How I had adored my big sister as a child. Yet still she’d left me. I sniffed at the thought. Our lives had changed today. Perhaps this would make us; give us a new reason to keep in touch.
Or maybe it would finally break us.
Chapter Five
The weekend passed, still and surreal; my mother was dead, but everything else stayed the same: Miles spent an inordinate time on his mobile; people smiled; children laughed; the neighbour said his cheery hello; the sun lit up the dust on every surface; the bathroom sink was smeared with toothpaste; the whole house needed a good hoovering and the huge tower of ironing seemed to glare.
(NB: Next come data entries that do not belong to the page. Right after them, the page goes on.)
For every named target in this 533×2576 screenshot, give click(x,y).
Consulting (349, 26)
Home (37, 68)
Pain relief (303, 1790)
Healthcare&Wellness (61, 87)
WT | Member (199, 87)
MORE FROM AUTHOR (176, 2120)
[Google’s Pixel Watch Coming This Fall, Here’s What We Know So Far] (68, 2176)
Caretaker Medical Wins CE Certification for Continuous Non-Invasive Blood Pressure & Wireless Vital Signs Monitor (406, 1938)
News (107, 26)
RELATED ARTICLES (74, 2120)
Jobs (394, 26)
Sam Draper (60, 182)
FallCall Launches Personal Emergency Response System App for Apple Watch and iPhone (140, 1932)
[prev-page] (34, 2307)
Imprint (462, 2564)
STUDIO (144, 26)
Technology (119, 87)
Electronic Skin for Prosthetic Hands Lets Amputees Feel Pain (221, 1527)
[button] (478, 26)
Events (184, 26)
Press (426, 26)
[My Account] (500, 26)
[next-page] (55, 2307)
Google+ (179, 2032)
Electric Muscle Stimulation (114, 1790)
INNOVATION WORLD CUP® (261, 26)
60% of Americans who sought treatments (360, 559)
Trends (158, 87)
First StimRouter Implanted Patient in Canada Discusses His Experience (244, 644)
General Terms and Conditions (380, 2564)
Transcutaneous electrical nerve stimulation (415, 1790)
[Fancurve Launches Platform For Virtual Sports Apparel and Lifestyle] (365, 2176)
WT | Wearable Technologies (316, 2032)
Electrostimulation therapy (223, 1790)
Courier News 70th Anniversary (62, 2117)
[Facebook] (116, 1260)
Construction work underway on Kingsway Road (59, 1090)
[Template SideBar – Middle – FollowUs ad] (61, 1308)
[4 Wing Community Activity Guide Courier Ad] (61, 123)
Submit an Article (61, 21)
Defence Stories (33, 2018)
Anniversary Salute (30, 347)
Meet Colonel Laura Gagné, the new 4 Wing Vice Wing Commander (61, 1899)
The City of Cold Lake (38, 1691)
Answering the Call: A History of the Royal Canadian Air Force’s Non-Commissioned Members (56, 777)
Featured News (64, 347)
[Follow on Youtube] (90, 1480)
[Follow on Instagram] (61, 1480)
When Monday arrived, Miles offered to stay home, but I knew he had commitments he couldn’t just ignore: court hearings, paperwork and conferences. He was finally at the point in his career where instructions from soli- citors rolled in for him personally, so it was important to be consistent and reliable. And anyway, what difference would it make where he was? I was in the limbo between death and burial. Nothing felt solid or real. Perhaps if I’d seen Mum every day, or even every week, it might have been different. Like Charlie cat. I still peered through the kitchen window to see if she was hidden in the cat-mint, or opened the back door out of habit, almost calling her name. I still felt the slight breeze at the lounge or the kitchen entrance, expecting her to slink in. But I’d forget Mum was gone until a small Joe development reminded me: a smile that seemed to be more than just wind, the letter about immunisations. I must ask Mum... I wonder if Mum knows... I must tell Mum when she calls... Mum would find this funny...
That was when self-recrimination fired in. I’d cut her short the last time we talked. I’d ignored her other attempts to speak to me. She’d been due to visit on the Saturday; what on earth had been so important she’d needed to say it sooner?